TASK STATEMENT »
Write out the entries below exactly, starting at the first line and stopping after the line that contains "Task: Open YouTube"; skip all pictures.

Stored data:
-------

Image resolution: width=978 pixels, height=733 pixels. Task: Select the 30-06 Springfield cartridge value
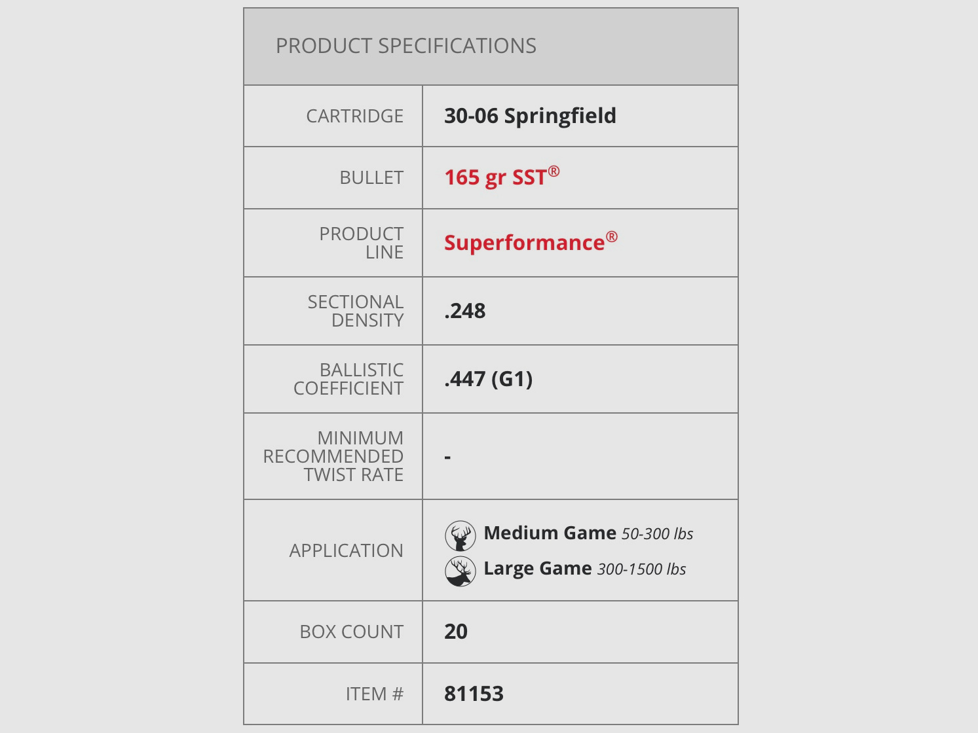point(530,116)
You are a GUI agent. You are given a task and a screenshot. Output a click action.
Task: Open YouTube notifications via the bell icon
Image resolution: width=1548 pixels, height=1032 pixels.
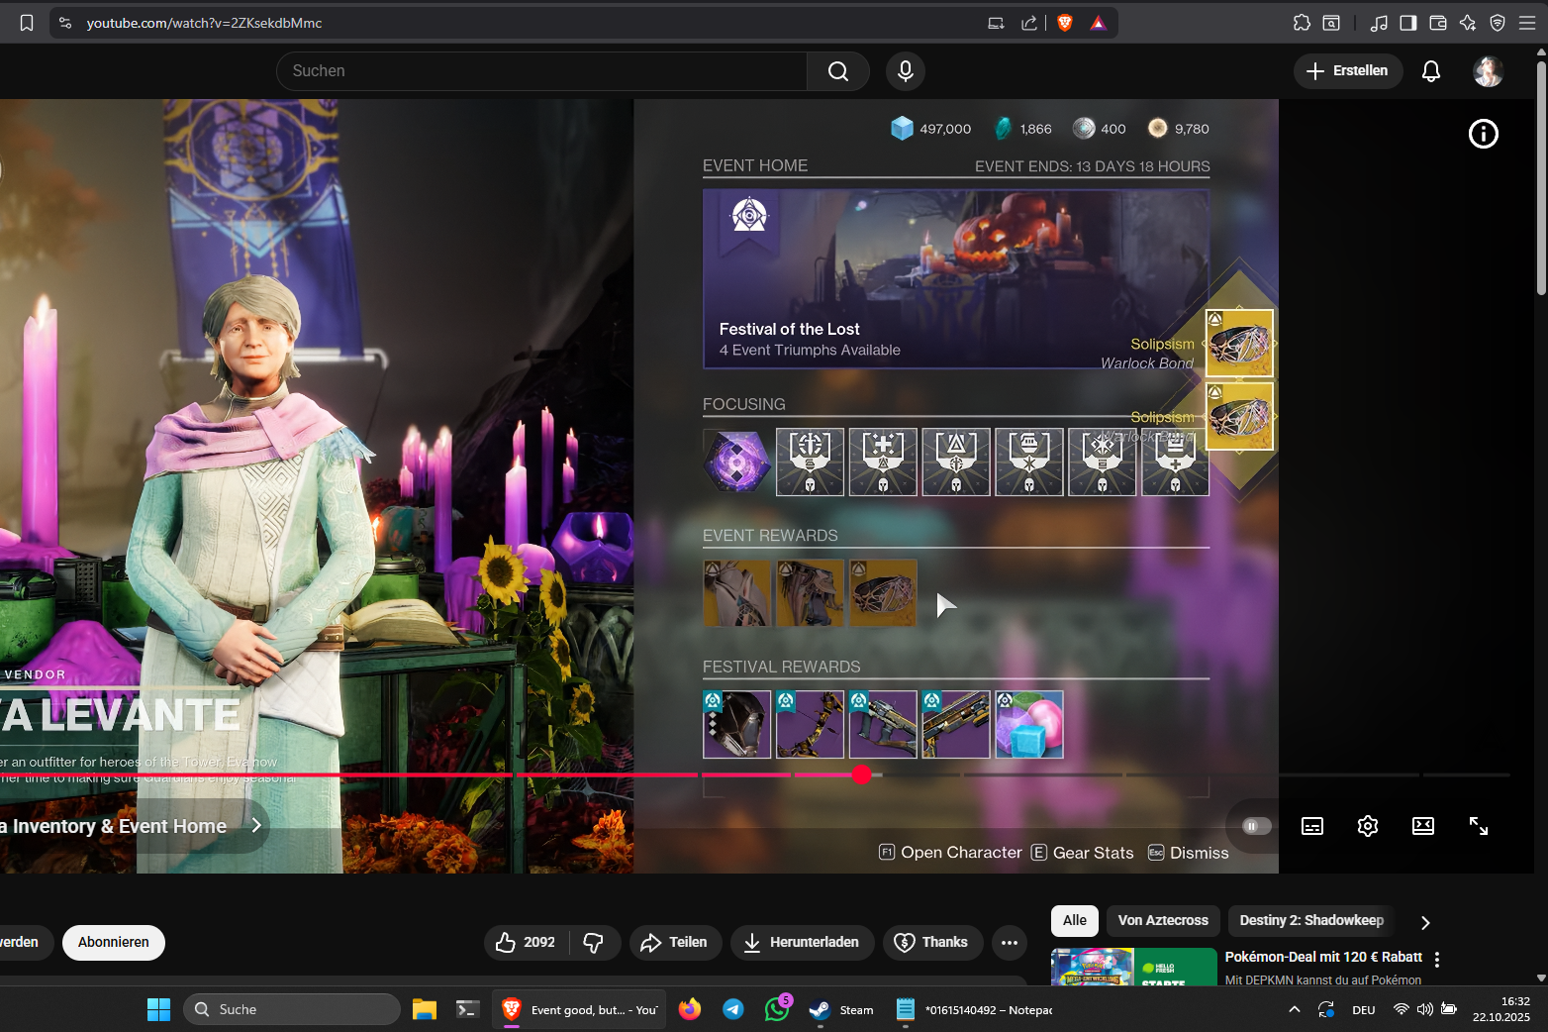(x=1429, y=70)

-------

RESPONSE BOX »
Image resolution: width=978 pixels, height=733 pixels. Task: Select the 30-06 Springfield cartridge value
point(530,116)
You are a GUI agent. You are given a task and a screenshot. Output a click action.
Task: Open YouTube notifications via the bell icon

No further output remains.